**EXERCISE PASSAGE**.
McDonald: We did see a signal when confining the analysis to new-onset HF and asymptomatic LV systolic dysfunction, but nonetheless the endpoint was dominated by asymptomatic LV diastolic dysfunction. However, the asymptomatic left ventricular diastolic dysfunction at the level that we defined is a secure independent predictor of outcome for heart failure and other CV events, most notably atrial fibrillation. I agree that we don’t yet know whether an intervention focused on asymptomatic LV diastolic dysfunction is effective. All that we can advocate for now is heightened attention to risk factors.



Do you think that BNP-based screening to prevent heart failure has promise? How does the present study affect your thinking?

3 Responses to “BNP-Based Screening + Collaborative Care to Prevent Heart Failure?”

  1. The “psycologic” meaning of this CV risk factor (especially for Heart Failure) is very strong for the patients: it is related directly to the stress of “his/her” heart (while LDL doesn’t link so much to it). In this manner you (doctor)can obtain from the patient more adherence to a modified lifestyle or other intervention therapies.

  2. Renato De Vecchis, public hospital physician says:

    I have not read the article in full text, but judging from the abstract the Authors have assumed that BNP values of only ≥ 50 pg / ml are a sufficient indication for making an echocardiogram in asymptomatic individuals, provided they have risk factors( one or more) for cardiovascular disease. In contrast, I believe that this limit is too low and that it can generate a large number of ultrasound examinations negative for ventricular dysfunction. In Italy, according to Mannacio et al (1) the BNP level of 120 pg/ml was 91% sensitive and 85% specific, while 300 pg/ml was 80% sensitive and 91% specific for moderate or severe diastolic dysfunction ( within a cohort of patients with calcific aortic valve stenosis undergoing BNP assessment after surgical correction). Triggering a debate about this topic would be perhaps useful. In other words , it may be interesting to explore the cost-effectiveness of a screening program that includes a so frequent use of the echocardiogram for asymptomatic subjects. In this manner the very reliable negative predictive value of BNP would be not properly exploited , in my opinion. This in turn would result in a great number of unnecessary echocardiographic examinations. In this way, a very large number of cardiologists should be devoted to functions of echocardiographic assessment for screening purposes in apparently healthy individuals encumbered with one or more risk factors for CVD. However, in my opinion, a similarly accurate, but more cost-effective screening could be carried out using a BNP cut-off of 100 – 120 pg / ml.

**WHAT THE TASK REQUIRES**.
Resume the comment thread on BNP-based screening to prevent heart failure, writing what follows its last sentence.

**SUPPLIED ENTRIES**.
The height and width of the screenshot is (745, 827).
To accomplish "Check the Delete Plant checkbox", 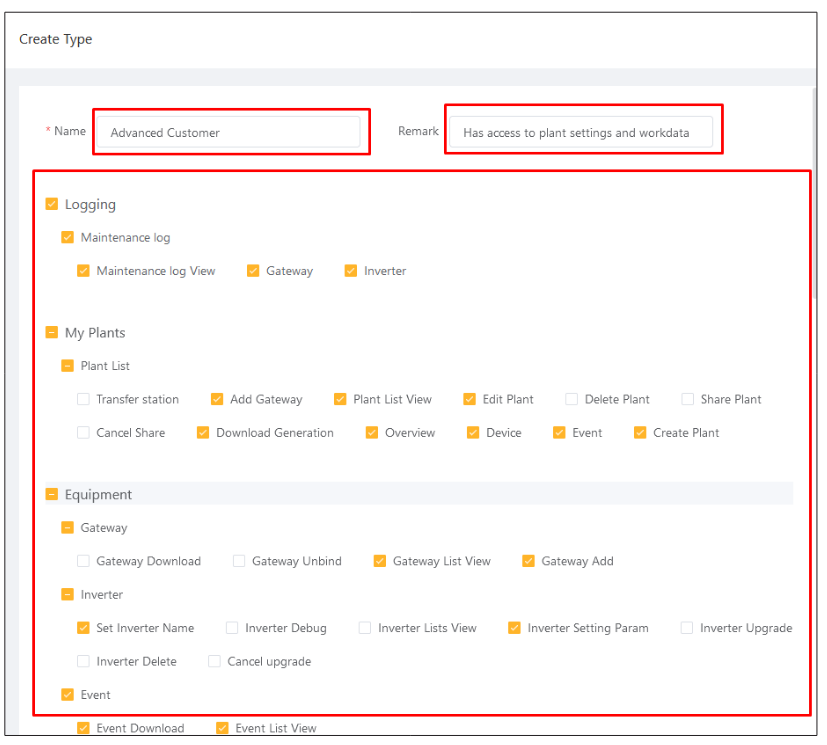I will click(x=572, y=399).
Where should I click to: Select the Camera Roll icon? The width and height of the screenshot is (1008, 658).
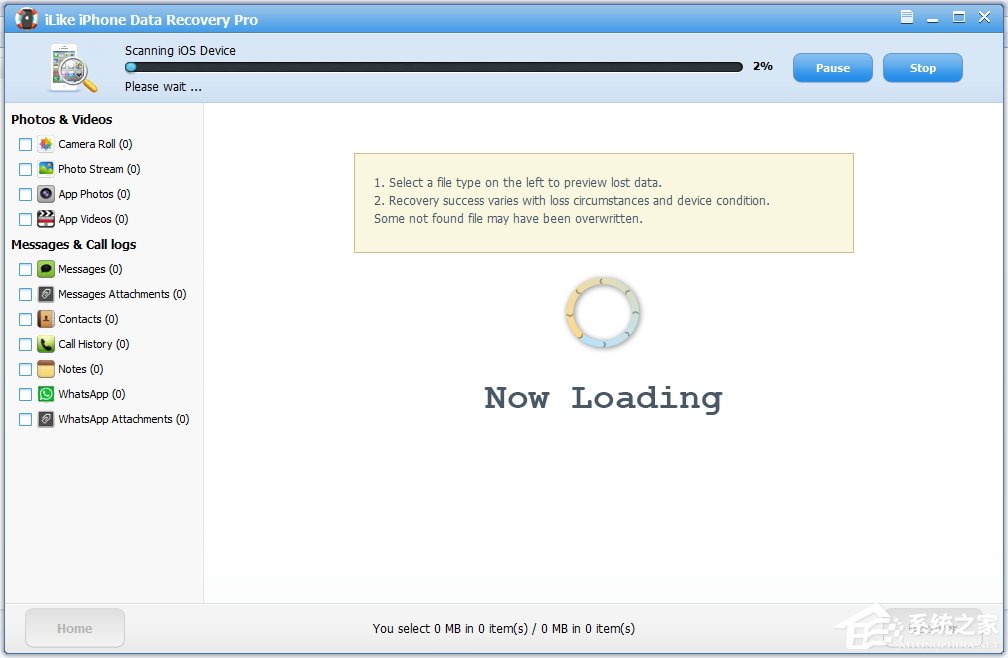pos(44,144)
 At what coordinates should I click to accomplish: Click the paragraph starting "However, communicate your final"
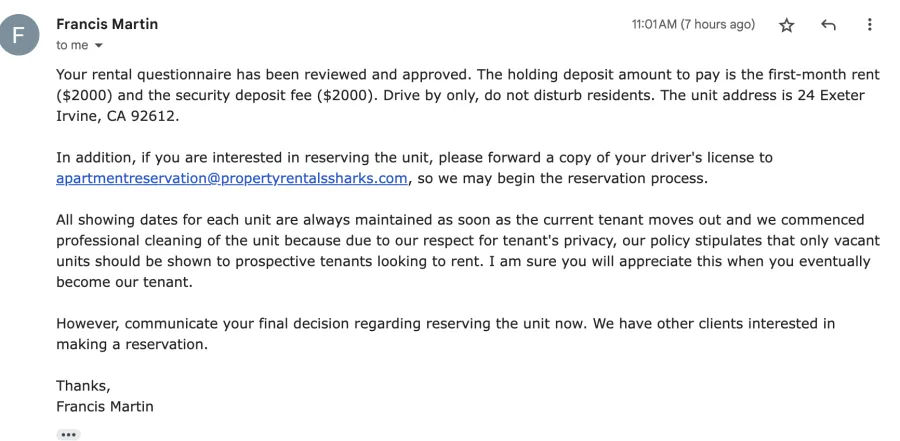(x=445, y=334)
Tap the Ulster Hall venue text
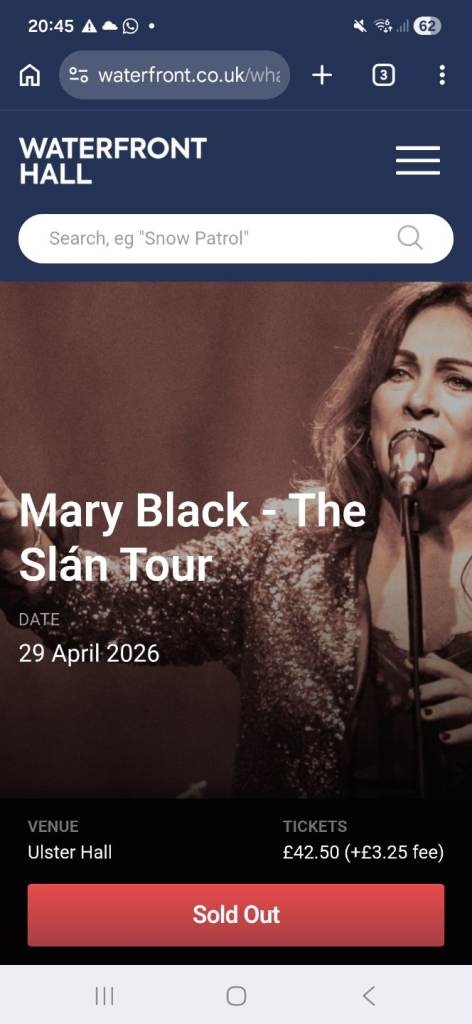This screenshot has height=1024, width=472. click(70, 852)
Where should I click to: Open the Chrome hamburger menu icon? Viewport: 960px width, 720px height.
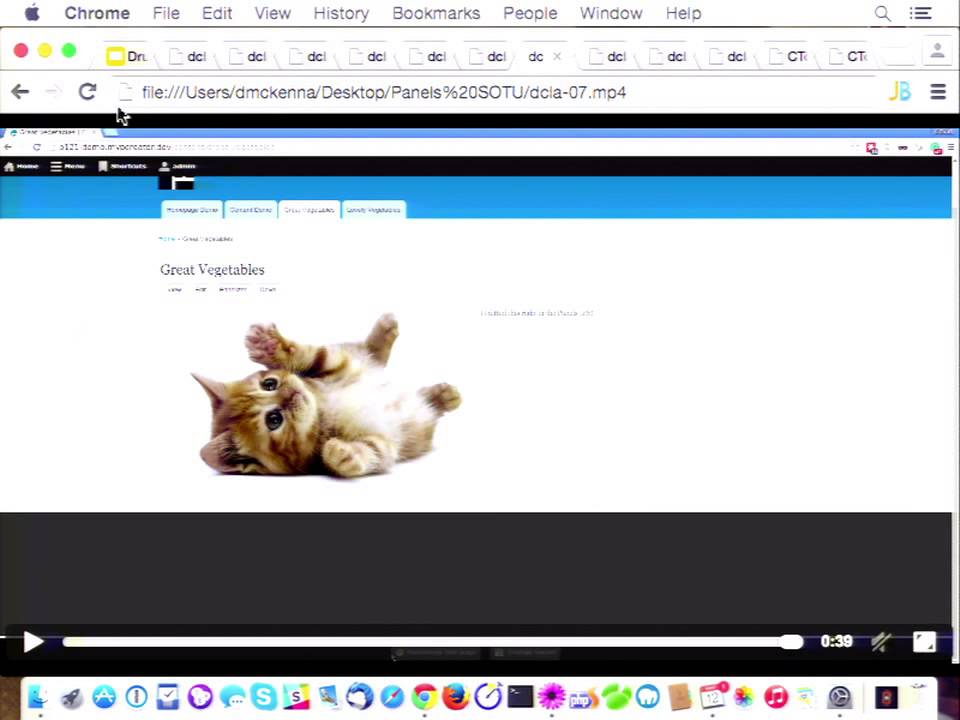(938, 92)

* * *

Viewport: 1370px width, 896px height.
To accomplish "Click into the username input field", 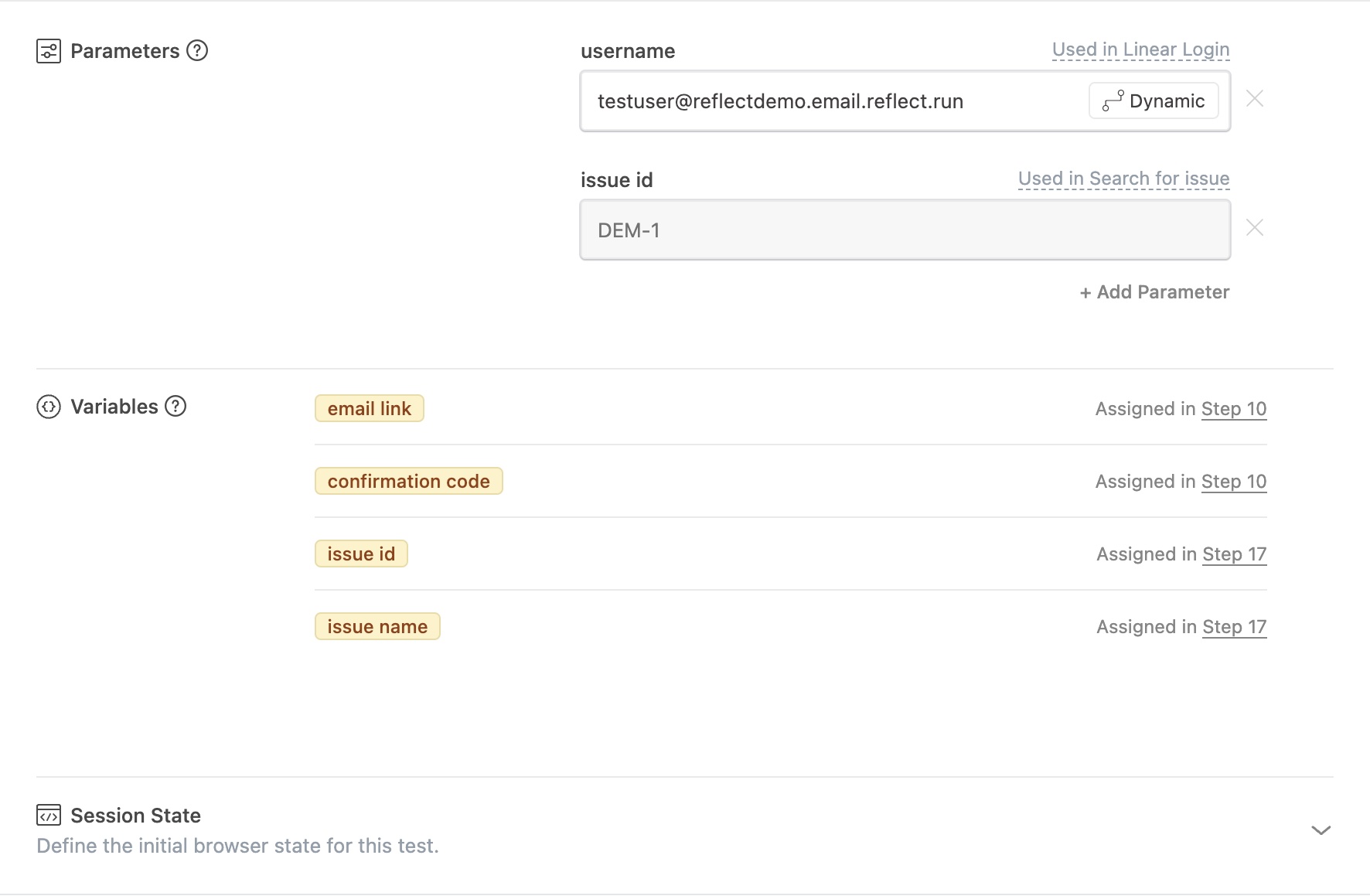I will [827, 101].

---

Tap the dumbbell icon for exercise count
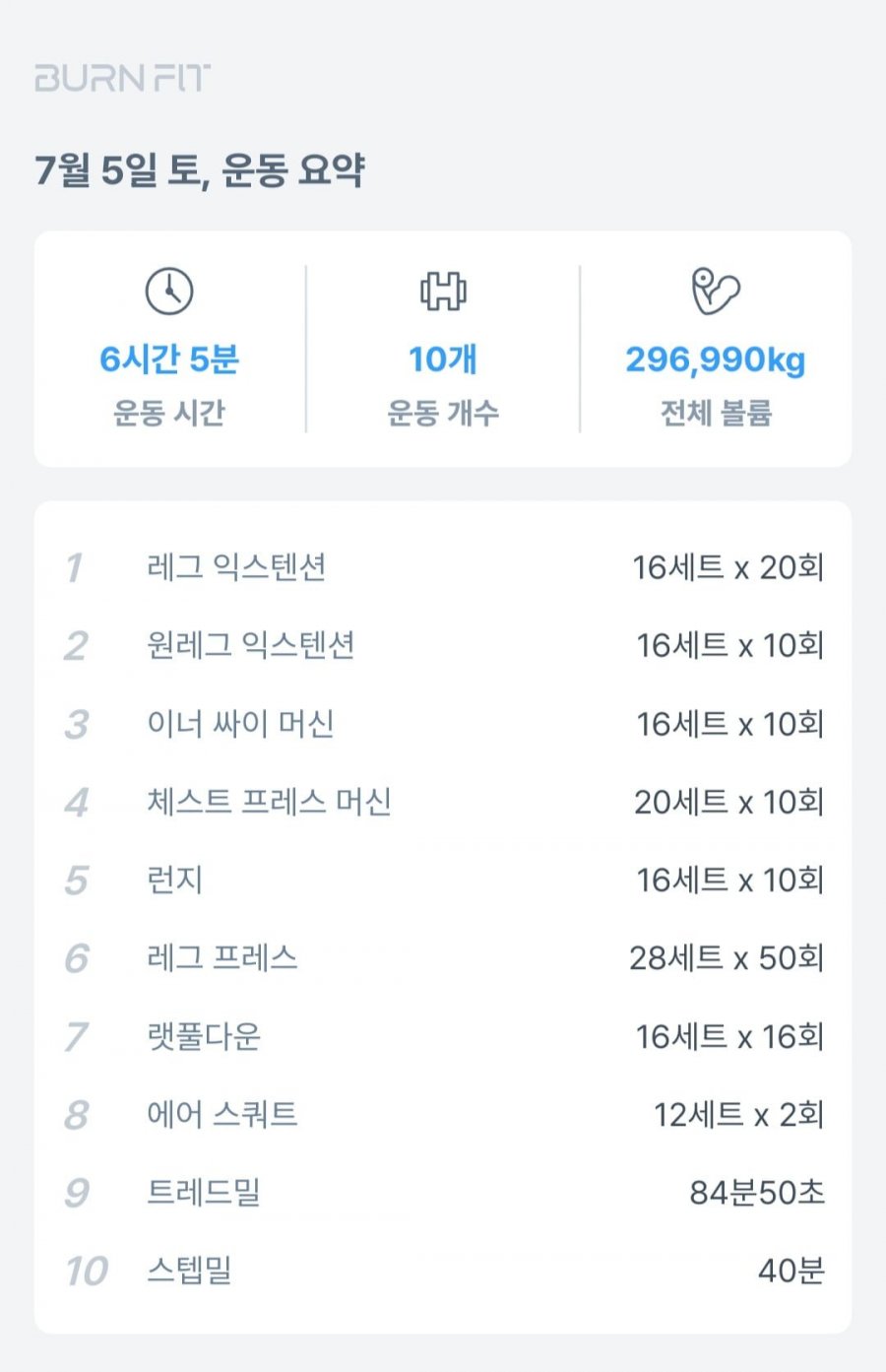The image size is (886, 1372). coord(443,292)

**RESULT OF THIS TASK**.
    1) Mannacio V, Antignano A, De Amicis V, Di Tommaso L, Giordano R, Iannelli G, Vosa C. B-type natriuretic peptide as a biochemical marker of left ventricular diastolic function: assessment in asymptomatic patients 1 year after valve replacement for aortic stenosis. Interact Cardiovasc Thorac Surg. 2013 May 8. [Epub ahead of print]

  3. I’d like to congratulate Dr. McDonald and his colleagues for a very important and innovative study. Despite the obvious need for better early detection and prevention strategies for heart failure, and the consistent data linking biomarkers such as BNP/NT-proBNP and troponins with heart failure outcomes in the population, the field has been “stuck” because there has been very little information on what to do with the results of these tests. In part, this is because the type of study performed by McDonald et al is much harder to do than the observational studies performed to show the potential value of the biomarkers for risk assessment.

    In my view, this study offers a way forward. The approach the investigators use is practical and acknowledges the limitations of these biomarkers–namely that they provide information that is not specific enough with regard to disease mechanisms to guide a uniform therapeutic response. Thus, the “gatekeeper” strategy, where the test is used to guide the intensity of monitoring and use of noninvasive imaging is a logical and well reasoned approach, both for the natiuretic peptides and cardiac troponins.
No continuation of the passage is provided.